In content management systems, there are different types of data that are stored. One type of data is unstructured data (e.g., text documents, Portable Data Format (PDF) files, images etc.). Such unstructured data items may be referred to as objects, content or content objects. Another type of data is metadata that describes the unstructured data (e.g., content objects).
The metadata may be classified into two categories. One category includes user attributes related to a business. Typically, these user attributes are created by the user or generated by the user's application. For example, in an insurance company, an image of a car accident may have attributes of accident date, accident location, etc. Another category of metadata includes system attributes, which are defined or generated by a content management system. For example, the create date of an image, an identifier of a user who ingested the image, where the image is stored, image size, etc.
Data migration is commonly used to implement Hierarchical Storage Management (HSM) for archive purposes.
Before performing migration or archiving, some readiness checking is done to each of the candidate content objects that may be migrated based on some system defined attributes for data consistency. The checking for the candidate content object may include, but is not limited to: determining whether the candidate content object is currently in the middle of a transaction, whether the candidate content object is still in retention or whether the candidate content object has a hold by a business application. This checking happens during the migration or archiving, which occupies the migration or archiving time window, and results in less time for moving content objects.

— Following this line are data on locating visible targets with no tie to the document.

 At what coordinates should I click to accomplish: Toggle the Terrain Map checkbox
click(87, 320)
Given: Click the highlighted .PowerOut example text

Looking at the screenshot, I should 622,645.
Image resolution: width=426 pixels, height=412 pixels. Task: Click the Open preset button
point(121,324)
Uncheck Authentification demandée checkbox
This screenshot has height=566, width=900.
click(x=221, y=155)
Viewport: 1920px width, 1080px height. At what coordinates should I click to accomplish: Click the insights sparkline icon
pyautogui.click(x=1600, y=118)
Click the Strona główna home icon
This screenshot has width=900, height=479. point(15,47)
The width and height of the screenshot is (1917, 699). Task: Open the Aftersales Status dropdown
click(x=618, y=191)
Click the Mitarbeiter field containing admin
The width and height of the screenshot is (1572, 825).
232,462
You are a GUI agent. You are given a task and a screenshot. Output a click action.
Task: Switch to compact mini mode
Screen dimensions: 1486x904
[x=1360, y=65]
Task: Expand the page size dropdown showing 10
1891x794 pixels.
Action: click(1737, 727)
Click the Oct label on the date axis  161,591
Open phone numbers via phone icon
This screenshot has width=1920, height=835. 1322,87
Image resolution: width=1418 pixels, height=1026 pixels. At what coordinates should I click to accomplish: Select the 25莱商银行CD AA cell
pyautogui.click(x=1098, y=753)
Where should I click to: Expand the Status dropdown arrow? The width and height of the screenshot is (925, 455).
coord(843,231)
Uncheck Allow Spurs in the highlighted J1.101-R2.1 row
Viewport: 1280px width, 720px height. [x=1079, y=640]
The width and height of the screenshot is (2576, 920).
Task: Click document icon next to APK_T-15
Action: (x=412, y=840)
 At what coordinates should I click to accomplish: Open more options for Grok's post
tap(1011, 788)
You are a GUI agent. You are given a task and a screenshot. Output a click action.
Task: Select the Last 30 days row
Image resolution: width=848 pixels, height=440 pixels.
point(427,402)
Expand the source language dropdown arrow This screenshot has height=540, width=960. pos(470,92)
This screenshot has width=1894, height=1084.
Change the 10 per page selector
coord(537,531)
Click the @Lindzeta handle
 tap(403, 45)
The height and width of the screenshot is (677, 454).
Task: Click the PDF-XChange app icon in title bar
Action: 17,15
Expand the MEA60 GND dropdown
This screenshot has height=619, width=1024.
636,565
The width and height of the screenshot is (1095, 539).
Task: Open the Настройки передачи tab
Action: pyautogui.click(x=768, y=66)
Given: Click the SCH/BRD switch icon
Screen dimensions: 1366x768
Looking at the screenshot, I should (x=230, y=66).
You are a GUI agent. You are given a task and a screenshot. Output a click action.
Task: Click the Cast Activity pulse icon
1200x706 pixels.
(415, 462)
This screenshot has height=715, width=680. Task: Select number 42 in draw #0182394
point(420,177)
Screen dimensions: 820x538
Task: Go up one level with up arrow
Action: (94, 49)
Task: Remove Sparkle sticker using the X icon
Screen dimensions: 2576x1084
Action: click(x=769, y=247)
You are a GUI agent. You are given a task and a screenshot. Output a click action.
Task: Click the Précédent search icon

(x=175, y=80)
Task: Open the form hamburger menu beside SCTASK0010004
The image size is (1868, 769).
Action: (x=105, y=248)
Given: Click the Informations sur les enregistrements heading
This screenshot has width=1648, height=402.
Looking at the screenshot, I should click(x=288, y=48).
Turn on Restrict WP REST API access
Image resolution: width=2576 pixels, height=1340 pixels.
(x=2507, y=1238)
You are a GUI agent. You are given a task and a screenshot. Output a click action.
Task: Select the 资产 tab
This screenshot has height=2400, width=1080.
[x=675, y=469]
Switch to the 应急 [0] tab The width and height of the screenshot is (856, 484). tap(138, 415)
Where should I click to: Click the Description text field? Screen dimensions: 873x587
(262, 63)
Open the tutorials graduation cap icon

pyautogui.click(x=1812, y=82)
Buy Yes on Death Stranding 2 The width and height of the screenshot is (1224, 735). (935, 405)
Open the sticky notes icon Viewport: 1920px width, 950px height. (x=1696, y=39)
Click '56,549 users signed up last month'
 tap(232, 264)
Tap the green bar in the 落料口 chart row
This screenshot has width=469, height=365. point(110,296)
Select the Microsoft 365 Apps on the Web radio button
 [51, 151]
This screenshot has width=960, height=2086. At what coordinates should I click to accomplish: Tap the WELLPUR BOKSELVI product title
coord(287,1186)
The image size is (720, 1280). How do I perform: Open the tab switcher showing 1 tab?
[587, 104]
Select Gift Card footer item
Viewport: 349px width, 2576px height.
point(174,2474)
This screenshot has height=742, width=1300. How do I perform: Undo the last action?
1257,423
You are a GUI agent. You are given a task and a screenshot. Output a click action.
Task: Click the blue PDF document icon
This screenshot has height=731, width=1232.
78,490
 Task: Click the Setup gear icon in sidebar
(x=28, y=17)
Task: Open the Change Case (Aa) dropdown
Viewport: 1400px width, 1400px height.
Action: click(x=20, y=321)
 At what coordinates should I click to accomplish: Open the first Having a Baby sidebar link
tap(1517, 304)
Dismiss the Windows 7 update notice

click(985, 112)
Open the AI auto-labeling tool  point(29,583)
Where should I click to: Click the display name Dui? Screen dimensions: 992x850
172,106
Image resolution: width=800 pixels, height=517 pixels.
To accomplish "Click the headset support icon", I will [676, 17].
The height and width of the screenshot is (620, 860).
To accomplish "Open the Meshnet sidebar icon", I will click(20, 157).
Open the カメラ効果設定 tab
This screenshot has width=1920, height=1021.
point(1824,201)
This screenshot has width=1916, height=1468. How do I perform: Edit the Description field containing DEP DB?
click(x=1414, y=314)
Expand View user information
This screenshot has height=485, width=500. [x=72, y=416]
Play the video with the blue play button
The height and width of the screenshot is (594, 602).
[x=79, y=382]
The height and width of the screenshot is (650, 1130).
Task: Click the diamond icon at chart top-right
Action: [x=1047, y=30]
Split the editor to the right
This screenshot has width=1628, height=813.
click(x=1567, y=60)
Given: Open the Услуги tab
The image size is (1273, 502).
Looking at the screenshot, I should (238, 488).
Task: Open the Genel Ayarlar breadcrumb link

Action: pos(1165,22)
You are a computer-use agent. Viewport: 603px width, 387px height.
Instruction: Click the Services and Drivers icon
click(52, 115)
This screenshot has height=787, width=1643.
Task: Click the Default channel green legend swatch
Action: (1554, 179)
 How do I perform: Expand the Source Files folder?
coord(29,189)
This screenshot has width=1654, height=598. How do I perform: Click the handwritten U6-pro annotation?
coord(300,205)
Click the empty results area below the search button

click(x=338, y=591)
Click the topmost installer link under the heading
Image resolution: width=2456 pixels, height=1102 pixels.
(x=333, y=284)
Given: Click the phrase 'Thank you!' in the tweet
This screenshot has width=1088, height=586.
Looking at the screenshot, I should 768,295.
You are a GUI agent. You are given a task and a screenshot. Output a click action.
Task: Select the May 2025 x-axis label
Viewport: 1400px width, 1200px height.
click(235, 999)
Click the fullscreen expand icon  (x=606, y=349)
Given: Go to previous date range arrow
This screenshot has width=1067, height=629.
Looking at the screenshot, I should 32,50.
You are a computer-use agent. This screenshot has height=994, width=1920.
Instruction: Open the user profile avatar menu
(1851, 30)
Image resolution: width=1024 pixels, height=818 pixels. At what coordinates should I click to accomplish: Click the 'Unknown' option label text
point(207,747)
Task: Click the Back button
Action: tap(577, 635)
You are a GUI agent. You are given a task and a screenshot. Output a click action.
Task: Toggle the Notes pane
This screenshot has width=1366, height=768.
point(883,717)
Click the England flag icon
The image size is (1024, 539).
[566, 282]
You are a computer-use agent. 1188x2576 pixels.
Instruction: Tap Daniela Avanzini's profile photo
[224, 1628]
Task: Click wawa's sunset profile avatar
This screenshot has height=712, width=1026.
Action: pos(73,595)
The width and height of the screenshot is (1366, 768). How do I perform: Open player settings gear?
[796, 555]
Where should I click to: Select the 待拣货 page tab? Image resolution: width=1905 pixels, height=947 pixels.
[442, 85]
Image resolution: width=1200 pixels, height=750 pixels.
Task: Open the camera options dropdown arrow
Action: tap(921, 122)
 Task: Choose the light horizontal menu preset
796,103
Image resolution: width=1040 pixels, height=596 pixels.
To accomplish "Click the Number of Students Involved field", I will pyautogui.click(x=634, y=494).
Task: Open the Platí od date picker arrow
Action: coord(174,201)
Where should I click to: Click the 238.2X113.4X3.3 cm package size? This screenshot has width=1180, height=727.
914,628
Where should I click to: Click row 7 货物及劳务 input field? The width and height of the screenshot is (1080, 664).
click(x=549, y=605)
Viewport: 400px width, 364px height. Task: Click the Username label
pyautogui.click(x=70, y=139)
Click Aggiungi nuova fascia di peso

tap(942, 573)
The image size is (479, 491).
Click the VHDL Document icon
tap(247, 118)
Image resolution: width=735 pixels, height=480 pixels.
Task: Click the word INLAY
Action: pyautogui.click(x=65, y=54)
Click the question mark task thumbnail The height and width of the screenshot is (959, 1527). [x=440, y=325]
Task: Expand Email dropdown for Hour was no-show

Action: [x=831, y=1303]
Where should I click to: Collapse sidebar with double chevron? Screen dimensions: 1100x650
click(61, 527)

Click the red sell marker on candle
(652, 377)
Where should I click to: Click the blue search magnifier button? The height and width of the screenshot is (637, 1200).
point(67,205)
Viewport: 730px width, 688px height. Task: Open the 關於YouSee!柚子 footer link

In most business systems, content migration is scheduled to happen during off-hours, for example, during nights. When data volume is big enough, migrating all the content objects in several hours is a challenge. In some business systems, there is a requirement that the migration finishes in a small time window.
Because the migration happens in off-hours, there may be no human interference, and there may be no way to get to know how many content objects are to be migrated. There is also no chance for administrators to review the migration candidate content objects before the migration.